1. Arrival: Inspired by the transition from the Maritimes to Montréal, the piece imagines the drive to Montréal the first time, moving into the city back in 2008, driving through the South Shore with anticipation. The city appears in the distance upon approach and the piece describes the first impression of the city on an outsider. With the entry of the full ensemble, the city begins to take shape and becomes overwhelming, yet exciting and full of artistic and growth opportunities. The hip- hop groove in which a trumpet solo is featured in alternating odd metre groove and rapid transitions in colour and timbre illustrates the adjustment to Montreal’s unique culture, diversity as well as a very vibrant and lively city life.

The work then adjusts in changing gears to a simpler groove with woodwind and piano textures, featuring a tenor sax solo, while settling in and adjusting in the city, a post-arrival full of optimism and excitement which builds to the climax of the movement. This symbolizes a new beginning, adaptation to living in and reflecting on Montréal as a new home. Beth begins to explore the city, what it has to offer and as the band builds in together on hits and shots behind a few lead instruments holding the melody. The focus on the city zooms out to become a larger picture, transitioning to the second place on this suite, the Old Port.

Home: Montreal #4. Downtown: 
An illustration based on the chaos, grandiosity, excitement and largely booming downtown core of Montreal, the movement rapidly changes ideas, structures and motifs throughout the piece. The start of the piece reflects on sitting in a downtown park, near Parc Mont-Royal, looking out at the city from above. As things get started, the piece continues into the downtown core, which around the Quartier des Spectacles and core, is busy but scenic with festivities and events going on nearly year-round.

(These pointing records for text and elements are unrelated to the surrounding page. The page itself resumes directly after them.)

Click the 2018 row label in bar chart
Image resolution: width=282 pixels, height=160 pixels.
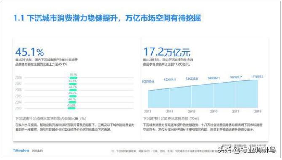pyautogui.click(x=19, y=78)
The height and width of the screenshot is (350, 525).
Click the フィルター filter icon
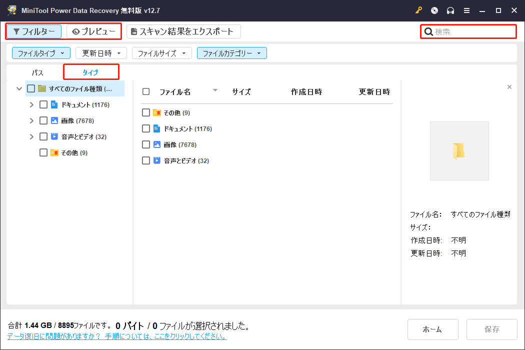coord(18,31)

The piece takes darker turns into clashing harmonies and intensities as rush hour traffic on Rene-Levesque picks up rapidly as frustration and traffic sets in. Beth also reflects on the constant construction and development going on throughout the city, traffic snarls, disputes, political demonstrations and conflict, which can also occur in such a diverse place as Montreal. From the harsh colours and intensities, resolution occurs, and Beth continues to explore and illustrate the beautiful downtown core of Montreal, ending where she began, heading towards the Plateau and Parc Mont- Royal.

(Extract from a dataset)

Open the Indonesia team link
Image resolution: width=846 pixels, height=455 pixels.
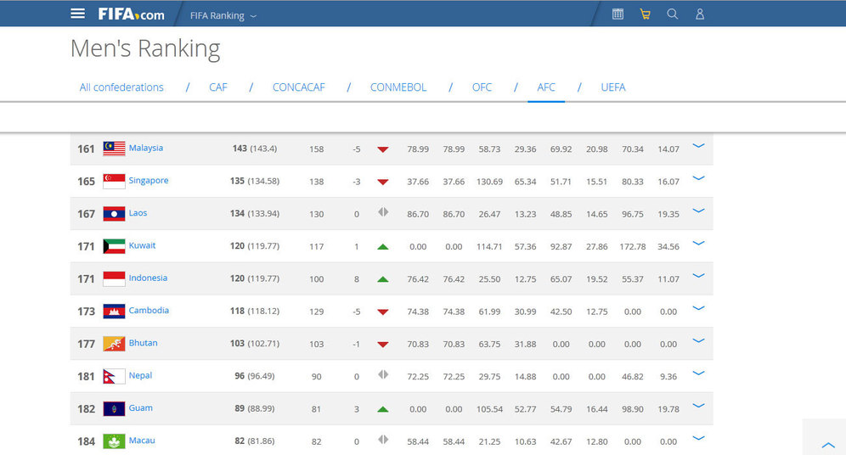tap(148, 278)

Home: Montreal #7 -. Lachine Canal/St. Henri: 
Starting with walking along the Atwater canal near Lionel-Groulx metro, Beth reflects on an earlier St. Henri/Lachine Canal area. A formerly industrialized and poorer area of Montreal with poverty and social issues, it has now grown and developed into one of the most popular, gentrified, in-demand and hip neighbourhoods of the city, often referred to as the “new Plateau”. The approximate area in which Beth lives in Montreal and the most recent movement to be written for “Home: Montréal”, throughout the piece,

Beth illustrates the gentrification of the area in her music, with colour changes from dark, solemn to upbeat, hip rock textures. Even though the area around the canal continues to develop and build (illustrated by the piano solo leading into a two- trumpet trading solo featuring Therrien and Kovalchuk), the Lachine Canal remains as it is, a quiet, reflective space in the city, leading right into the downtown core. The end of the piece transitions into a cinematic-genre orchestral section illustrating an overview of the area today, as if zooming out of fine details in the texture, into more of an overview/larger perspective of Montreal, and preparing the transition into departure, leaving Montreal in the final movement.